Kontraktur (M. gracilis)

Kontraktur umschreibt die reflektorische dauerhafte Verkürzung von Gewebe (z.B. Muskulatur, Gelenkkapsel). Eine Muskelkontraktur beschreibt die unwillkürliche Dauerverkürzung eines Muskels. Diese kann reversibel, irreversibel, aktiv oder passiv sein. Ursachen einer Kontraktur sind: Paresen, Trauma, Fehlhaltung, Ruhigstellung, Ischämie.
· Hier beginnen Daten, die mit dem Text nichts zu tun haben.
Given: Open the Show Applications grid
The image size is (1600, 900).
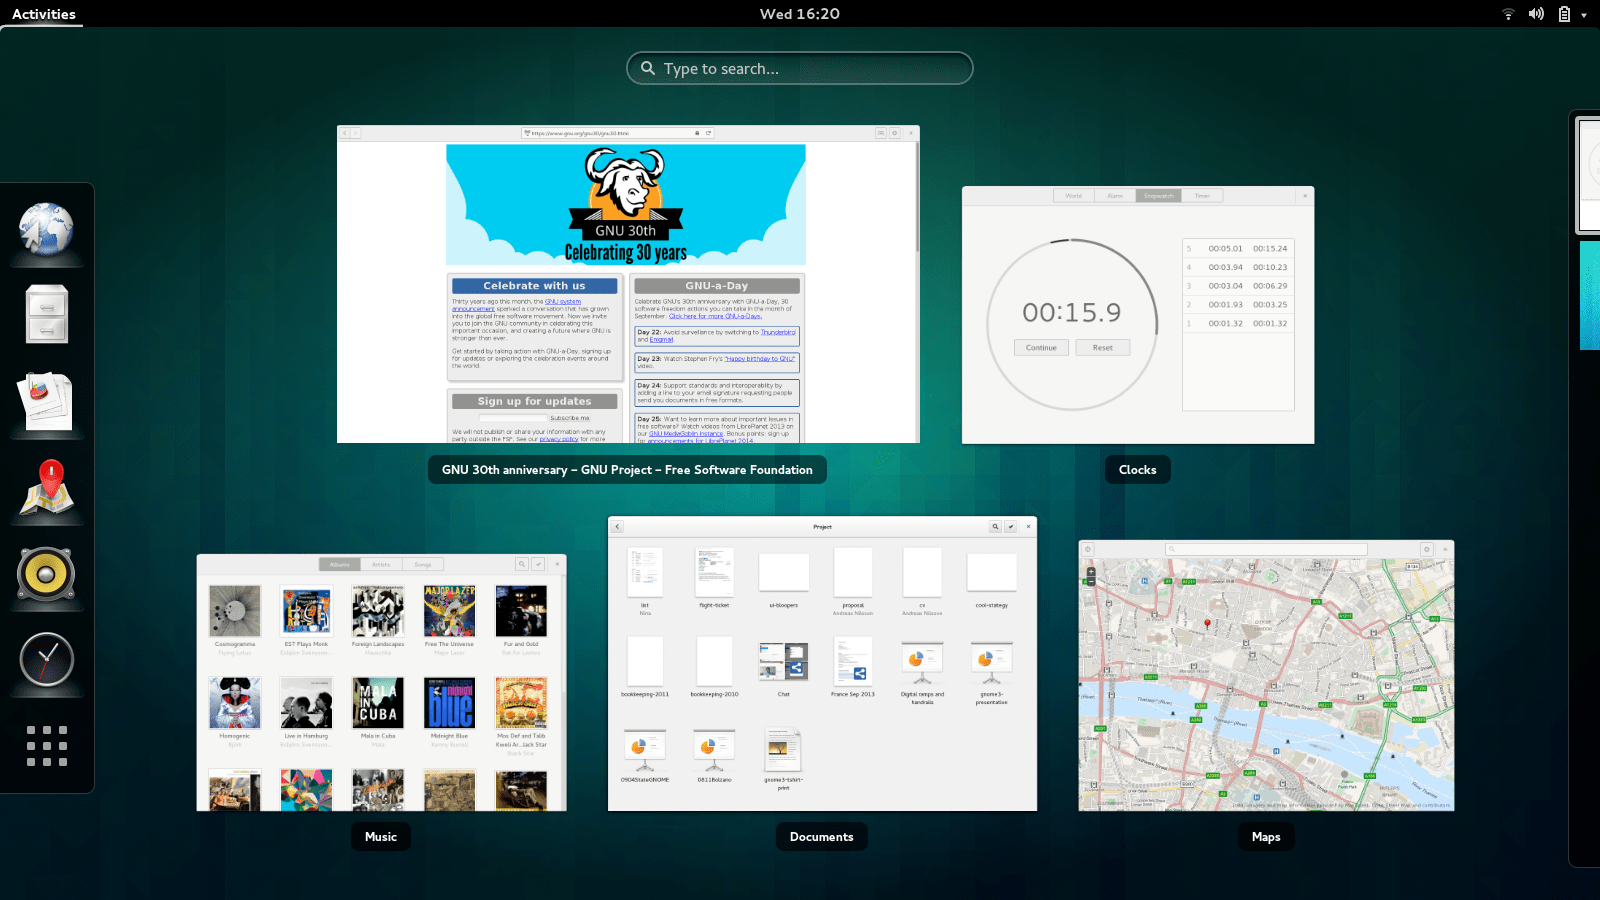Looking at the screenshot, I should coord(46,746).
Bei einer Kontraktur des Musculus gracilis ist der M. gracilis permanent kontrahiert und dadurch ist das Bindegewebe verhärtet. Zum Verständnis: Muskeln, also Muskelbündel, Muskelfasern und Zellen sind von Faszien (Bindegewebe) umgeben. Faszien bestehen aus sog. Kollagenfasern. Diese besitzen zwischen den Fasern eine gelartige Substanz, diese heisst "Grundsubstanz". Grundsubstanz dient dazu, kräfigen Einwirkungen von aussen entgegenzuwirken (Trauma, Stöße etc.) und diese im besten Fall aufzunehmen und im Körper zu verteilen. Dadurch können gravierende Verletzungen vermieden oder verhindert werden. Bei Einwirkungen verhärtet sich das Gel und der Muskel kann sich nicht mehr richtig bewegen, dies führt zu einer reduzierten Durchblutung, Sauerstoffversorgung und Innervation führt.